3252 (c) When the age of a component or structure is to be
3253 measured from the date of replacement or renewal, the developer
3254 shall provide the division with a certificate, under the seal of
3255 an architect or engineer authorized to practice in this state,
3256 verifying:
3257 1. The date of the replacement or renewal; and
3258 2. That the replacement or renewal at least met the
3259 requirements of the then-applicable building code.
3260 Section 25. The Division of Florida Condominiums,
3261 Timeshares, and Mobile Homes of the Department of Business and
3262 Professional Regulation shall complete a review of the website
3263 or application requirements for official records under s.

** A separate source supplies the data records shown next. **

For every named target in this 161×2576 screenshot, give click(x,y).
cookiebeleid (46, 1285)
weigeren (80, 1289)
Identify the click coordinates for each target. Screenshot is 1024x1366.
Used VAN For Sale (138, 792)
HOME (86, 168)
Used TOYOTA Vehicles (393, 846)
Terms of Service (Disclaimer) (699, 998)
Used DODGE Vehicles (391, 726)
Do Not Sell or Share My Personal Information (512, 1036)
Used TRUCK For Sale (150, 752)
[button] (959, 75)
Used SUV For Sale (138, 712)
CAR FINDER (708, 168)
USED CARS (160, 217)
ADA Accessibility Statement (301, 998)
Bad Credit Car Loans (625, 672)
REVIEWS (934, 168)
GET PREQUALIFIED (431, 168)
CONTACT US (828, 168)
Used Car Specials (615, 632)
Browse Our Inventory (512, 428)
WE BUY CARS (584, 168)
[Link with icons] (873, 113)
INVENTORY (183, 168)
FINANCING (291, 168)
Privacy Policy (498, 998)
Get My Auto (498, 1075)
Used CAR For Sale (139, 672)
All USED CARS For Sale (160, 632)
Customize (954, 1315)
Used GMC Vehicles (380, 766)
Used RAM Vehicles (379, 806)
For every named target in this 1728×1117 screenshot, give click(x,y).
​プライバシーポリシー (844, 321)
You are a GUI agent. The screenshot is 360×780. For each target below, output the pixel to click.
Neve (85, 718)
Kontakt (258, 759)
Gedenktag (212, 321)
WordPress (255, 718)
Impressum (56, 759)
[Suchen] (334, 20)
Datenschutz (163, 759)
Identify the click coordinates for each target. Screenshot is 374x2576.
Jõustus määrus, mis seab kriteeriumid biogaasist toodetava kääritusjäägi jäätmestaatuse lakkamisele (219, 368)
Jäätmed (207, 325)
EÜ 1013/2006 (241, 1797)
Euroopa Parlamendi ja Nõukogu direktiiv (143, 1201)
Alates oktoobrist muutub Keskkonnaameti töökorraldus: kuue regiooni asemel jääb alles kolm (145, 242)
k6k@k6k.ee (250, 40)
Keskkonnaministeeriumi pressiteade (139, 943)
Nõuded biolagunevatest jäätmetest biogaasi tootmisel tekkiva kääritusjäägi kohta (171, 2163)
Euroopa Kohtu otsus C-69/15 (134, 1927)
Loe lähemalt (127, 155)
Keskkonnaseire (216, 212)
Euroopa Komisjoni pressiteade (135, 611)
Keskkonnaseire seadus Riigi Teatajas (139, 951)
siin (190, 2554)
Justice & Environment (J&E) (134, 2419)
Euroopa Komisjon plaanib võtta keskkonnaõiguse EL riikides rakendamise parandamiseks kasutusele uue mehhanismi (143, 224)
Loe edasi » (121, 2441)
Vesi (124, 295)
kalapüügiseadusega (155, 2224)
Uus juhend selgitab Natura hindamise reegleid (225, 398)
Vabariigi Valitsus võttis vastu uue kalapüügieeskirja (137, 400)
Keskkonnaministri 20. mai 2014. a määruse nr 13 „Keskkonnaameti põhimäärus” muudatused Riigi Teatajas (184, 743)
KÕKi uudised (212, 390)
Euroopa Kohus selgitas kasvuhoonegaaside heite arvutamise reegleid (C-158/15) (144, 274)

3264 718.111(12)(g), Florida Statutes, and make recommendations
3265 regarding any additional official records of a condominium
3266 association that should be included in the record maintenance
3267 requirement in the statute. The division shall submit the
3268 findings of its review to the Governor, the President of the
3269 Senate, the Speaker of the House of Representatives, and the
3270 chairs of the legislative appropriations committees and
3271 appropriate substantive committees with jurisdiction over
3272 chapter 718, Florida Statutes, by February 1, 2025.
3273 Section 26. Except as otherwise expressly provided in this
3274 act, this act shall take effect July 1, 2024.